### [EXERCISE TEXT]
I’m in Cornwall and, not unusually, I’m looking at horizontal, lashing rain. My love affair with this county has always been somewhat soggy.
Although it’s June, I would invariably be looking through a plastic, misted-up tent window wondering if it will ease up enough to dash through sodden grass to the chilly shower block.
But this time it’s different. I’m still watching the rain, and also a fretting, tearing Atlantic seething with dark intent under gun-metal skies. But I’m viewing it from a warm, luxurious suite in the Llawnroc Hotel, on the South Cornish coast.
This hotel is a five-minute walk away from the beach at the pretty Cornish fishing village of Gorran Haven, 11 miles from St Austell, or just over three hours by road from Gwent.
From the sea Gorran Haven looks as if its cluster of houses once slid down the steep-sided valley in a huddle and come to a sudden halt at the water’s edge.
On land, you drive down the eastern side of the Roseland Peninsula, the lanes getting narrower and their wildflower-covered banks getting higher, until you come to this whitewashed fishing village in a little cove between two small, sandy beaches, with beautiful coastal walks in either direction.
The area is embarrassingly rich in flora and fauna.

(Stored data entries)
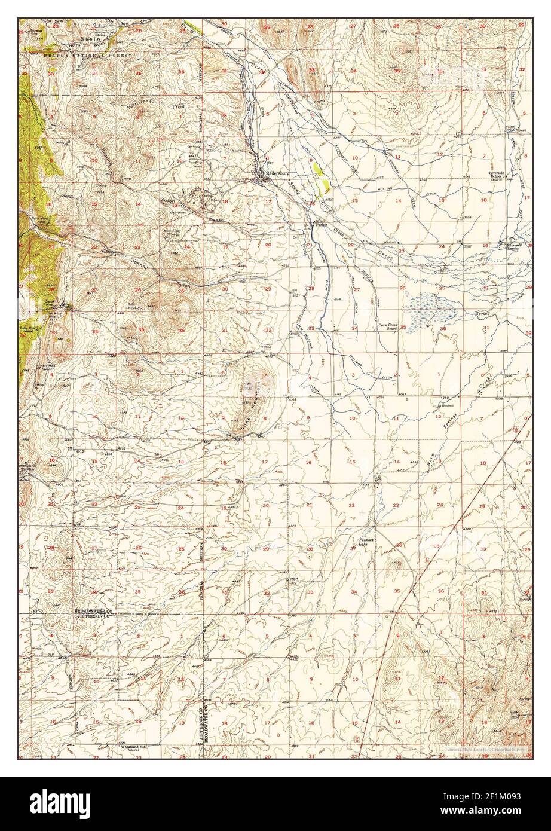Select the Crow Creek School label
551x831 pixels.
point(388,326)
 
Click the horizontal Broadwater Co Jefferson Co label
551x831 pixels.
point(94,613)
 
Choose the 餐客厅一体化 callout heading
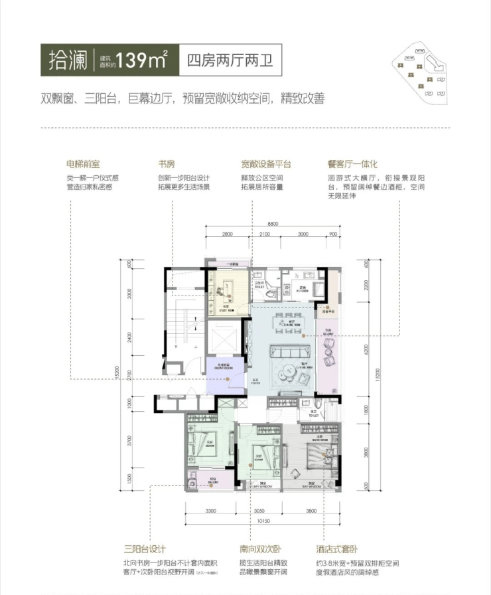point(352,163)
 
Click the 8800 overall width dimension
point(268,224)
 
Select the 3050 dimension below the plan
point(259,511)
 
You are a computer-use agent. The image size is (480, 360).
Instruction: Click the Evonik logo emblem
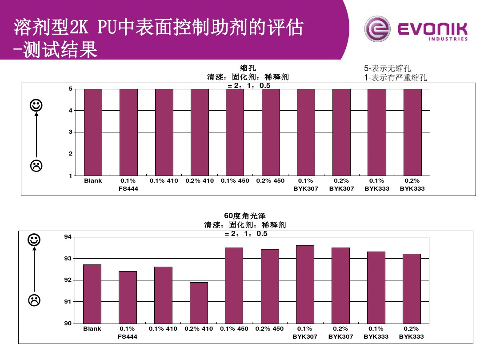coord(377,29)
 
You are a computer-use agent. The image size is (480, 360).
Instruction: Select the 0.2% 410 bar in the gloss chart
coord(199,303)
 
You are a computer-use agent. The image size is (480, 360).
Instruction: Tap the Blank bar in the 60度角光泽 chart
coord(92,294)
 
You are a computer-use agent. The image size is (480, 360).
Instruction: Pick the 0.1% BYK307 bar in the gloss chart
coord(305,284)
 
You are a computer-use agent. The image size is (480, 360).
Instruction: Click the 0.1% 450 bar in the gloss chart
coord(234,285)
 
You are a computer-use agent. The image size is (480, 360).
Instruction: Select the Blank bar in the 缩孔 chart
coord(93,132)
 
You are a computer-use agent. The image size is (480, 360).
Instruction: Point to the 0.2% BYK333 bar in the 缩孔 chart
coord(412,132)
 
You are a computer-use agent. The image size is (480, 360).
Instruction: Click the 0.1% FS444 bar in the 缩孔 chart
coord(128,132)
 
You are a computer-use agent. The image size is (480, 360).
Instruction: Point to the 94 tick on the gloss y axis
coord(68,237)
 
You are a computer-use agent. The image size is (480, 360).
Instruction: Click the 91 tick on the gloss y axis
coord(68,302)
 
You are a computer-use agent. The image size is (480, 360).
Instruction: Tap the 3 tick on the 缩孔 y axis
coord(70,132)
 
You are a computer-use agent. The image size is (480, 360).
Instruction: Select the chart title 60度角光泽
coord(245,216)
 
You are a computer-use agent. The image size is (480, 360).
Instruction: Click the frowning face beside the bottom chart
coord(34,300)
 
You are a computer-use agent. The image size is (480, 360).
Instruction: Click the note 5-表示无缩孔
coord(387,68)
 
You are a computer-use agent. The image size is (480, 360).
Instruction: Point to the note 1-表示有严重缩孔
coord(395,78)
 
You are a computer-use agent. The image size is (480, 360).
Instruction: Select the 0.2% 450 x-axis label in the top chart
coord(270,181)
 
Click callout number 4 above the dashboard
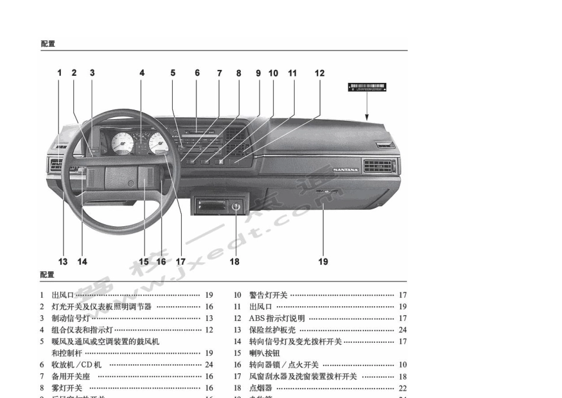142,73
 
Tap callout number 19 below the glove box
323,261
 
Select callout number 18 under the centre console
235,261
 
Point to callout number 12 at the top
319,73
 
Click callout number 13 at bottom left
63,261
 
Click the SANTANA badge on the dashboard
345,170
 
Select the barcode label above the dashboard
367,88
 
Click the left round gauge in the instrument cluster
122,143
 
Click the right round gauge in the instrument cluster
160,143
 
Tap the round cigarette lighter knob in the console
235,207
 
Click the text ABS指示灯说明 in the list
277,319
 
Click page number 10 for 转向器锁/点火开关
402,365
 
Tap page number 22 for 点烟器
402,388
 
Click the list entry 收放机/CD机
76,365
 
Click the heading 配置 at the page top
48,44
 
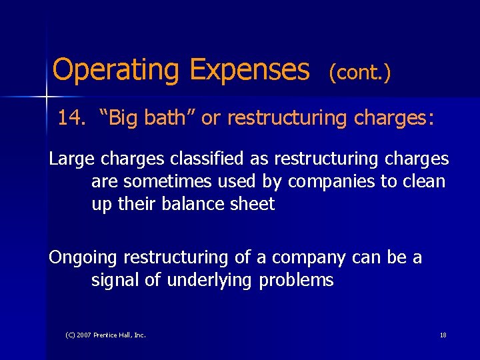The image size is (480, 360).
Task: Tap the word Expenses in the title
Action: pos(249,69)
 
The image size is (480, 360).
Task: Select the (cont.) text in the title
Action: pos(359,73)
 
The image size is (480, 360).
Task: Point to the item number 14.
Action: pos(71,119)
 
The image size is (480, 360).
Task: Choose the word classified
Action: pos(218,159)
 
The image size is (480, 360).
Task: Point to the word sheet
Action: pos(251,204)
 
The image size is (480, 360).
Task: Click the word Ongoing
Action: pos(83,257)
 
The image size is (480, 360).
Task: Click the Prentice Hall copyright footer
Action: pos(106,335)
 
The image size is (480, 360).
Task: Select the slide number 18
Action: pos(443,335)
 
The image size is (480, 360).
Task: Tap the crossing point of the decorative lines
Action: pos(46,97)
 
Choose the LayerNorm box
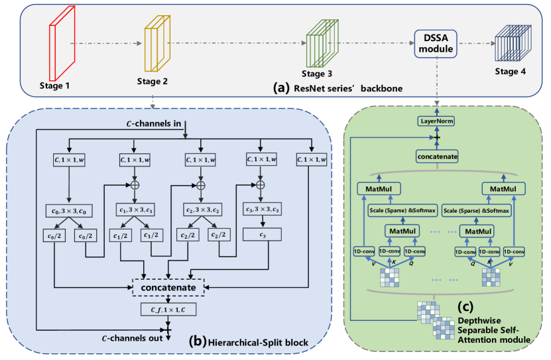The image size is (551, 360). coord(436,121)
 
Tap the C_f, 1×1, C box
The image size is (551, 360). coord(169,310)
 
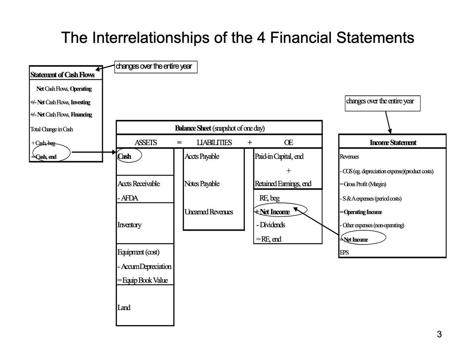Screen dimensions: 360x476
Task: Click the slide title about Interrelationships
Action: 238,38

### [ABOUT THIS EXERCISE]
In the Cornwall travel piece, how far is the Llawnroc Hotel from the beach at Gorran Haven?

### [FINISHED EXERCISE]
A five-minute walk.